Schon gleich zu Anfang hatten Fachleute vor den Risiken und Nebenwirkungen der sogenannten ›Schnupfenquarantäne‹ gewarnt. Nun zeigen sich die Folgen tatsächlich.
Die sind zuerst ökonomisch. Schon jetzt sind etwa 776,000 Menschen laut Welt in Deutschland offiziell in Quarantäne. Begibt sich jetzt zusätzlich jeder in die ›Schnupfenquarantäne‹ von Angela Merkel, dann schießt diese Zahl deutlich nach oben. Für die 43. Kalenderwoche schätzt das RKI auf die Zahl der Bürger mit Erkältungssymptome auf 3,1 Prozent der Gesamtbevölkerung – das sind 2,5 Millionen Personen in Deutschland. Eine Woche zuvor lag der Wert sogar bei 3,5 Prozent bzw. 2,9 Millionen Personen.
Bleiben sie alle zu Hause, dann ist der ökonomische Schaden gewaltig. Insbesondere, wenn die Schnupfenquarantäne zur Pflicht wird. Denn dann zahlen Bund und Länder ersatzweise Lohn. Und da das Krankengeld nicht den gesamten Verdienstausfall abdeckt, haben Staat und Bürger den Schaden.
Doch die Risiken und Nebenwirkungen der Schnupfenquarantäne reichen noch weiter: Die Quarantäne wird vor allem für labile Personen schnell zur Belastung.

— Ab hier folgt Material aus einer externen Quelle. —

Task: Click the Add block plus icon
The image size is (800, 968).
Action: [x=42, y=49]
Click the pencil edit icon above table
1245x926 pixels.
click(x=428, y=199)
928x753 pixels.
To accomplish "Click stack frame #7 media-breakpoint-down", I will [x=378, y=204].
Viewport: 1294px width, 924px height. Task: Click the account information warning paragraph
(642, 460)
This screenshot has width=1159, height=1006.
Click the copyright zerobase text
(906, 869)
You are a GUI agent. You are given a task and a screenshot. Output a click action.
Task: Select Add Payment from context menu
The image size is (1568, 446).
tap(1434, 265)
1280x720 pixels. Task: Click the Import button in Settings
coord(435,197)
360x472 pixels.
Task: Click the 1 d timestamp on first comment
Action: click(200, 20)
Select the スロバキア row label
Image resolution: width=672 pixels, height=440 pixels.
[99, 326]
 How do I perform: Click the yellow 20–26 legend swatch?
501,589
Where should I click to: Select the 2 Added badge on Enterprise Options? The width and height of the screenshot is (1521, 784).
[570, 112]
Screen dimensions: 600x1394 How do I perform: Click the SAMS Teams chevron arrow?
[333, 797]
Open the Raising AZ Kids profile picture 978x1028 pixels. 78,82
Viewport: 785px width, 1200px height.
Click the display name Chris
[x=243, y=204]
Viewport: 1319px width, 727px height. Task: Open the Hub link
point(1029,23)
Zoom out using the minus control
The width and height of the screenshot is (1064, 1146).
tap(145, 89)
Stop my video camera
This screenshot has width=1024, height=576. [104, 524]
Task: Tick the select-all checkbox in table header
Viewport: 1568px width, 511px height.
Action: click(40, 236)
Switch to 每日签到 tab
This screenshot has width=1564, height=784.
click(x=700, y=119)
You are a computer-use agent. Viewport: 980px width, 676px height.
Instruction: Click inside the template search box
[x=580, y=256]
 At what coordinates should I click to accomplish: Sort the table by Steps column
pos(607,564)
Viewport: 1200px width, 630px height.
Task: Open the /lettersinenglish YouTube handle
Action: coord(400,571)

Soziale Ungleichheiten entstehen und werden weiter verstärkt. »Sollte die Schnupfen-Quarantäne zur Pflicht werden«, sagt eine Medizinethikerin, »muss sich die Sozialarbeit dringend auf die besonders belasteten Fälle konzentrieren.« Zumindest die Hilfsindustrie wird also weiter versorgt.
Die anderen könnten daher versucht sein, sich mit einer freiwilligen Schnupfenquarantäne ein paar freie Tage zu gönnen. Wer will das kontrollieren.